Task item
Set down exactly the lines that run from the one containing "The height and" to the end of the material below, both included, without pictures.

===============

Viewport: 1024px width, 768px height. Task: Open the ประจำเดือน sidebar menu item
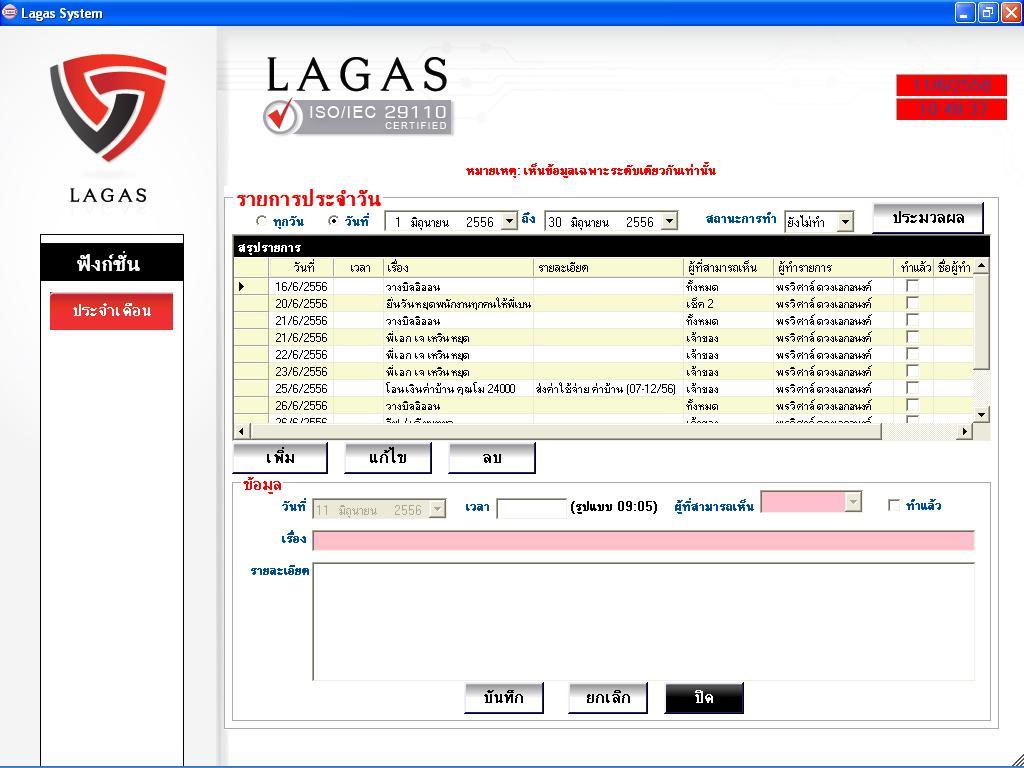[111, 311]
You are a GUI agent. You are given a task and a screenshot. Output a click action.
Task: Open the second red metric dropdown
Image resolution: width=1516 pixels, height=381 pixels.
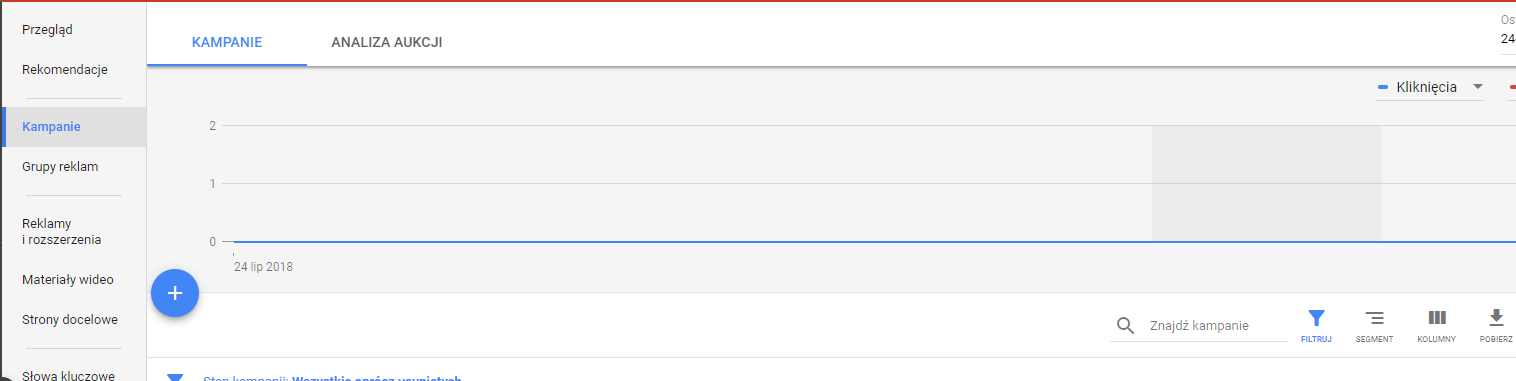1511,87
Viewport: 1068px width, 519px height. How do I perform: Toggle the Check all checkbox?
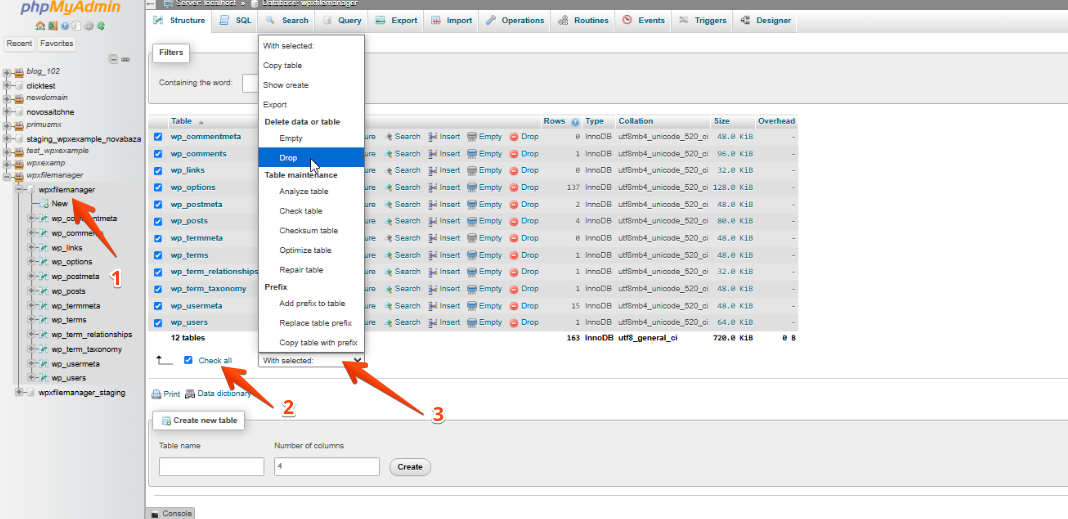(188, 360)
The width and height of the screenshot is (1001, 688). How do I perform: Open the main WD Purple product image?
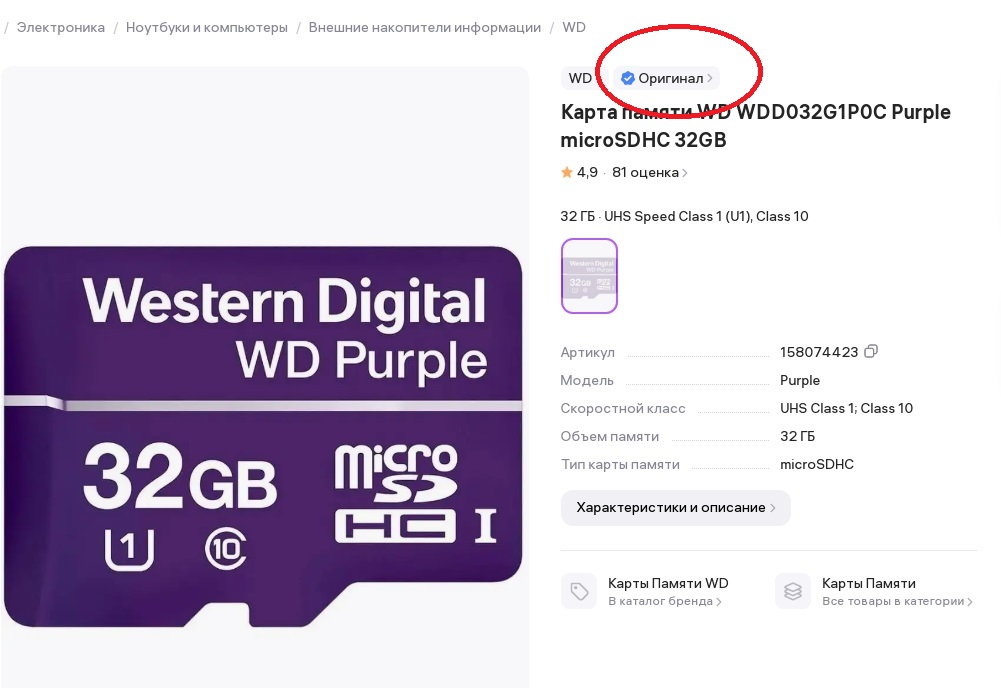(264, 377)
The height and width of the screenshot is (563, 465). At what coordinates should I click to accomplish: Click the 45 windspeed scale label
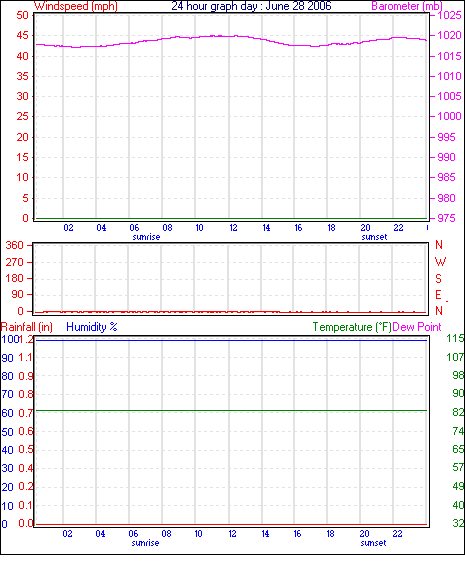(x=22, y=36)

===============

Exercise response
The height and width of the screenshot is (563, 465). At what coordinates should I click to accomplish: Click the 45 windspeed scale label
(x=22, y=36)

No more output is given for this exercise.